By Kristin van Ogtrop
Updated January 26, 2015
James Merrell

My family thinks I read in bed to relax; to learn something; and to make everyone stop talking to me (i.e. asking me for things). And they are right—but only partially. I mostly read in bed so I can fall asleep. No author would want me to admit that, perhaps, but there it is. Sometimes, however, this backfires: A few weeks ago I found myself with three things to read on my nightstand, and they were all bad choices, at least if you follow the book-as-sleeping-pill approach:

1. The Empty Glass, a new novel by J.I. Baker. Bad for bedtime because it is suspenseful; does not produce intended soporific effect.

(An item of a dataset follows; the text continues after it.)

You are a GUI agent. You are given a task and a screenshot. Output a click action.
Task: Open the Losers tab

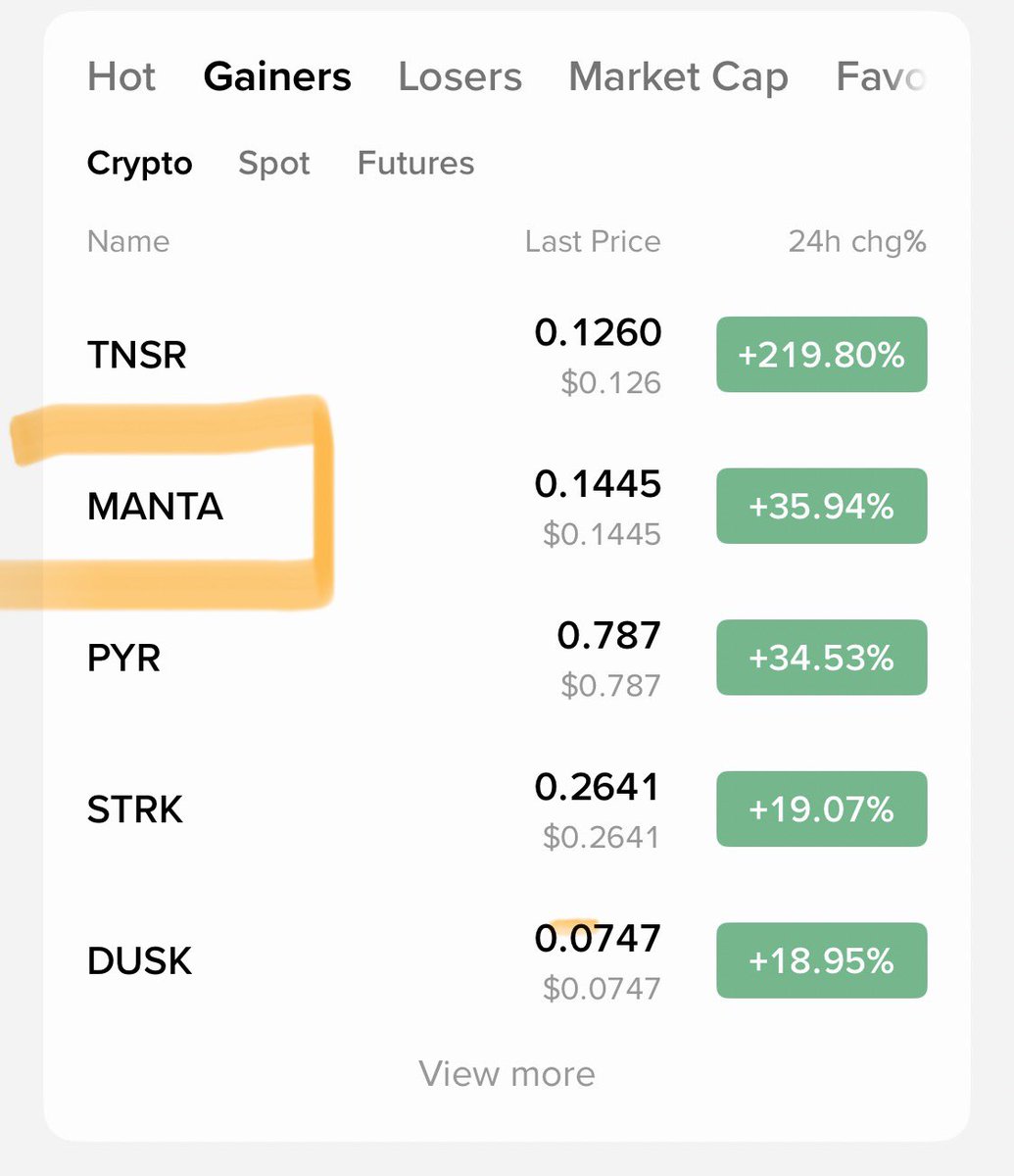coord(459,76)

2. “Everything that Rises Must Converge,” by Flannery O’Connor. I had a stapled copy of this story because my son was reading it for English class. Not good for nighttime reading as reading Flannery O’Connor just fills me with despair because she is just such a perfect writer, yet she makes it look so easy.

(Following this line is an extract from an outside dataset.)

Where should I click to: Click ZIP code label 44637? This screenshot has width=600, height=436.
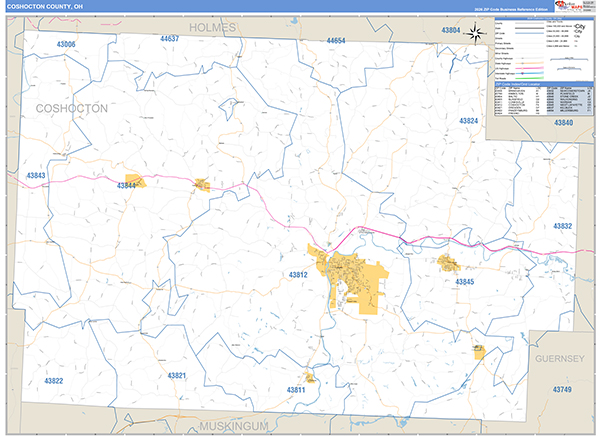click(x=169, y=38)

3. We Have Always Lived in the Castle, by Shirley Jackson. Recommended by my friend Mary for our book group. Just so wonderful and really much too creepy to make you tired.

By the time I finished reading those things, I was more sleep deprived than I have ever been. Luckily, now I have a new book on my nightstand: Inside of a Dog, by Alexandra Horowitz. After 10 minutes of reading it, I’m out like a light. Which means, of course, that it’s a wonderful book.